Interplay between neural-cadherin and vascular endothelial-cadherin in breast cancer progression

Authors: Maryam Rezaei, Katrin Friedrich, Ben Wielockx, Aleksandar Kuzmanov, Antje Kettelhake, Myriam Labelle, Hans Schnittler, Gustavo Baretton, Georg Breier

Published in: Breast Cancer Research | Issue 6/2012

Abstract

Introduction

Deregulation of cadherin expression, in particular the loss of epithelial (E)-cadherin and gain of neural (N)-cadherin, has been implicated in carcinoma progression. We previously showed that endothelial cell-specific vascular endothelial (VE)-cadherin can be expressed aberrantly on tumor cells both in human breast cancer and in experimental mouse mammary carcinoma. Functional analyses revealed that VE-cadherin promotes tumor cell proliferation and invasion by stimulating transforming growth factor (TGF)-β signaling.

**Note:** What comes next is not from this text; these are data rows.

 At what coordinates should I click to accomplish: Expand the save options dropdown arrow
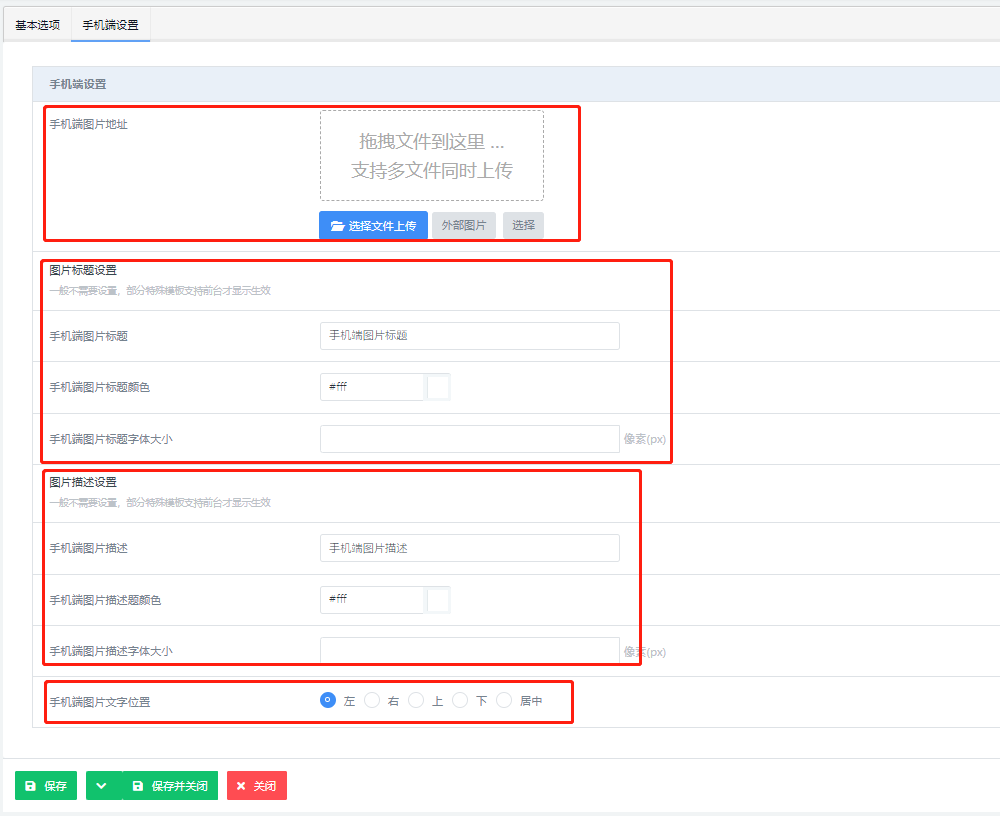click(x=102, y=786)

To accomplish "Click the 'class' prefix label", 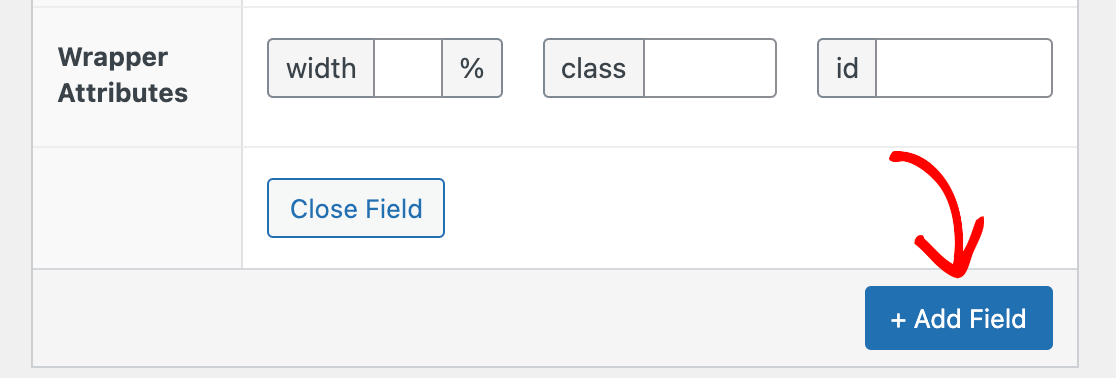I will 594,68.
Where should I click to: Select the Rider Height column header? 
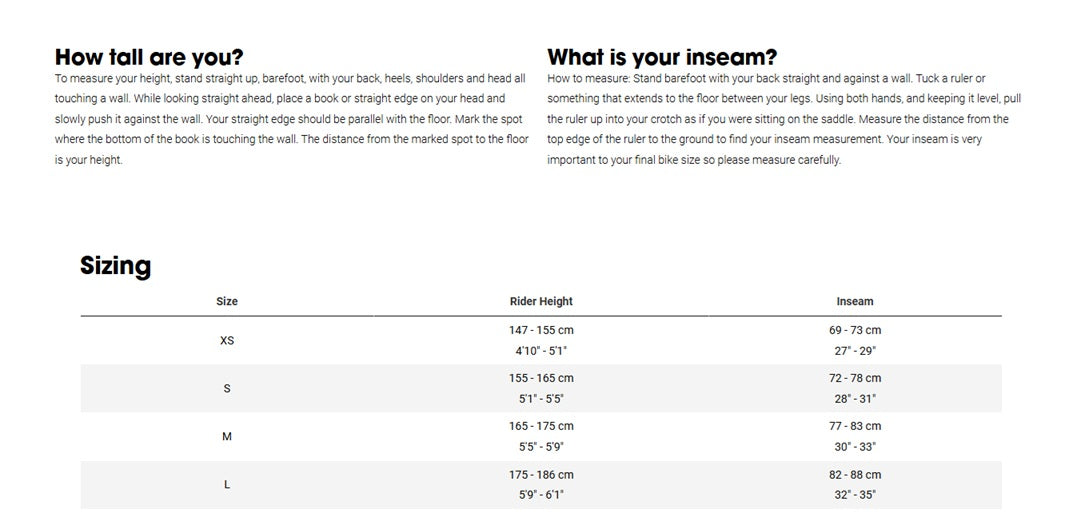[x=541, y=301]
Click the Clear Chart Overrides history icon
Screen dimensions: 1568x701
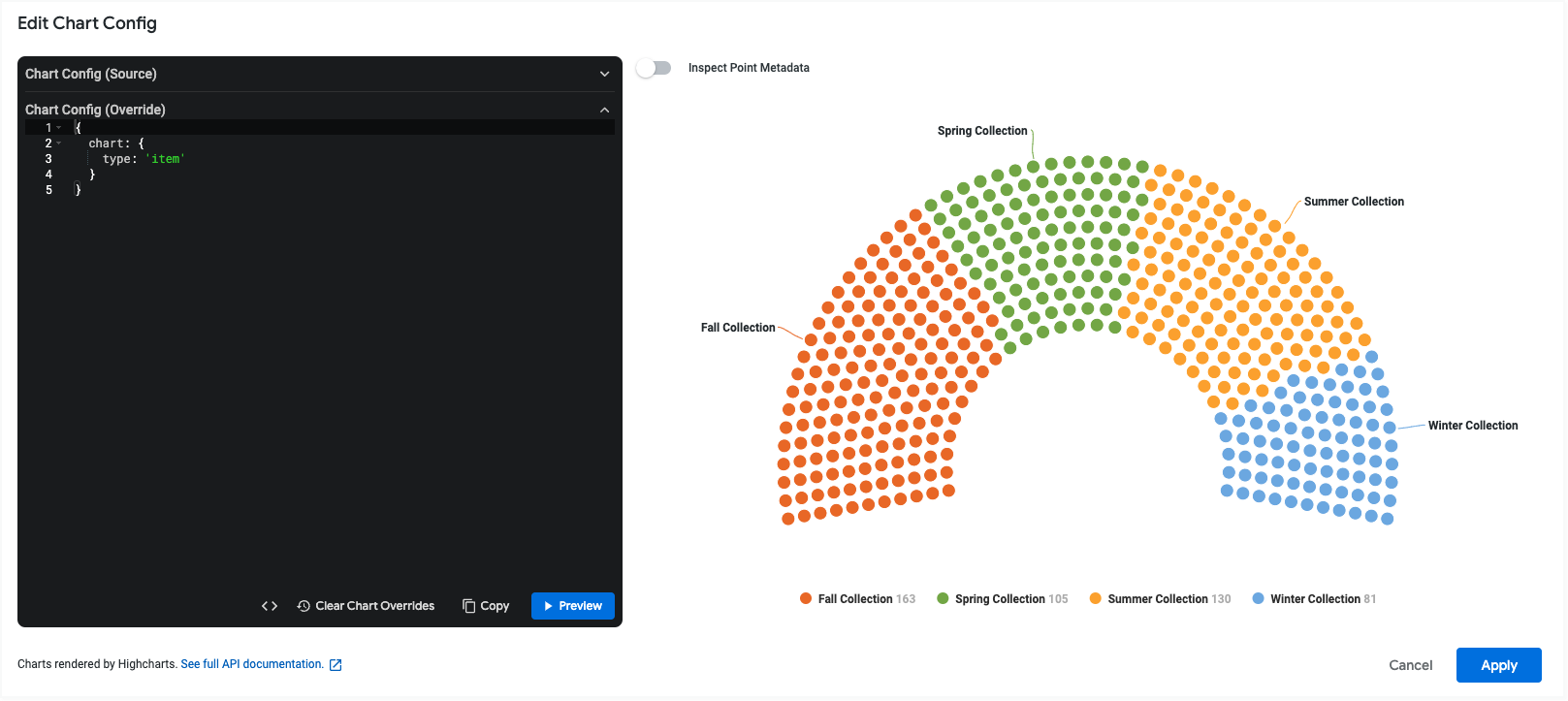pyautogui.click(x=304, y=606)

Here, we investigate the functional interplay between N-cadherin and VE-cadherin in breast cancer.

Methods

The expression of N-cadherin and VE-cadherin was evaluated by immunohistochemistry in a tissue microarray with 84 invasive human breast carcinomas. VE-cadherin and N-cadherin expression in mouse mammary carcinoma cells was manipulated by RNA interference or overexpression, and cells were then analyzed by immunofluorescence, reverse transcriptase-polymerase chain reaction, and western blot. Experimental tumors were generated by transplantation of the modified mouse mammary carcinoma cells into immunocompetent mice. Tumor growth was monitored, and tumor tissue was subjected to histological analysis.

Results

VE-cadherin and N-cadherin were largely co-expressed in invasive human breast cancers. Silencing of N-cadherin in mouse mammary carcinoma cells led to decreased VE-cadherin expression and induced changes indicative of mesenchymal-epithelial transition, as indicated by re-induction of E-cadherin, localization of β-catenin at the cell membrane, decreased expression of vimentin and SIP1, and gain of epithelial morphology. Suppression of N-cadherin expression also inhibited tumor growth in vivo, even when VE-cadherin expression was forced.

Conclusions

Our results highlight the critical role of N-cadherin in breast cancer progression and show that N-cadherin is involved in maintaining the malignant tumor cell phenotype. The presence of N-cadherin prevents the re-expression of E-cadherin and localization of β-catenin at the plasma membrane of mesenchymal mammary carcinoma cells. N-cadherin is also required to maintain the expression of VE-cadherin in malignant tumor cells but not vice versa. Thus, N-cadherin acts in concert with VE-cadherin to promote tumor growth.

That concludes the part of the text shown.